I booted the laptop and received a black screen with only two words in white on it:
Error 17
Yep, that’s it, nothing more. Guessing that “Error 17” is a GRUB error (confirmed by Google), I grab my trusty RHEL6.4 USB installer (created with livecd-tools), and boot into rescue mode. A quick fdisk -l shows me a perfectly valid partition layout with a single ~5.5GB partition …. wait, that doesn’t seem right.
So, let me go check my partition table backup that I make periodically. Heh, yeah right.
I vaguely recall my drive layout was as I described above in the second paragraph, but how the heck am I suppose to confirm if my data is still in place (please let this be just a corrupt partition table!!!), and then figure out the partition boundaries and reconstruct the table?

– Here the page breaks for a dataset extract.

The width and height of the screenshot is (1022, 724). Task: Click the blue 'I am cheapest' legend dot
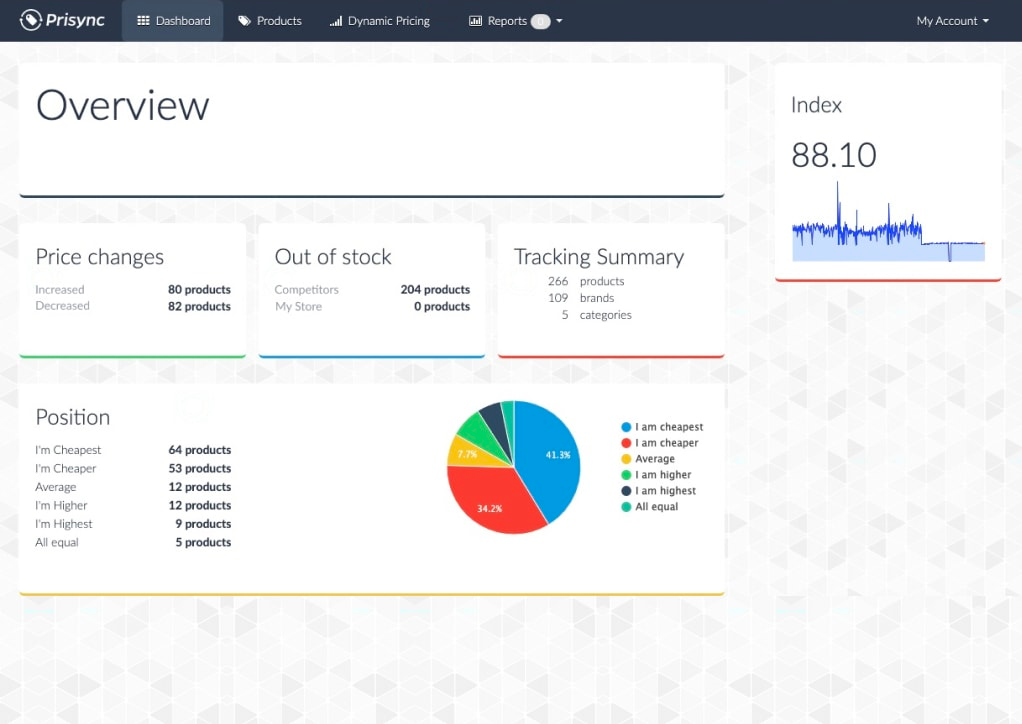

Googling brought me to a posting on Dedoimedo, which pointed me to the awesome TestDisk utility by CGSecurity. I grabbed the Linux x86_64 binary package provided by the site, and followed the CGSecurity TestDisk instructions to analyze my disk. Sure enough, it found the first partition 512MB, and then a second 2MB partition. I read a little about how TestDisk works, looking for signatures for ext2,ext3,ext4,FAT, btrfs, etc., so I understood that it found my first partition which was ext4, but it didn’t know what to do with my LUKS partition. I was pretty sure that the first one was correct, though, so I went ahead and let TestDisk write a new partition table.
Then I fired up fdisk -cu , and deleted the 2nd partition, then recreated it starting at the sector following the first partition, and extending to the last sector on the disk. I was pretty certain that I had used the rest of the disk …. but still added a healthy dose of finger-crossing.
I wrote the disk partition out, rebooted into rescue mode again, found my way to a shell, and attempted to mount the first partition – success!
Next, I proceeded stepwise to access the second partition:
#> cryptsetup isLuks /dev/sda2 #First, test to make sure this is recognized as a LUKS device -- it was! #> cryptsetup luksOpen /dev/sda2 foo #Open the LUKS encrypted device as new device "foo" #> pvs #Scan for LVM PVs, which foo should be -- and it was found! #> vgchange -ay #Activate all LVM VGs on discovered PVs -- and my VG was found! #> lvs #Scan for LVM LVs -- and mine were found
At this point, I mounted my home LV, and was able to take a backup. Feeling brave, I gave the laptop a reboot, and everything is running as before.
So, thank you to Dedoimedo for pointing me towards TestDisk, and thank you to CGSecurity for the great tool!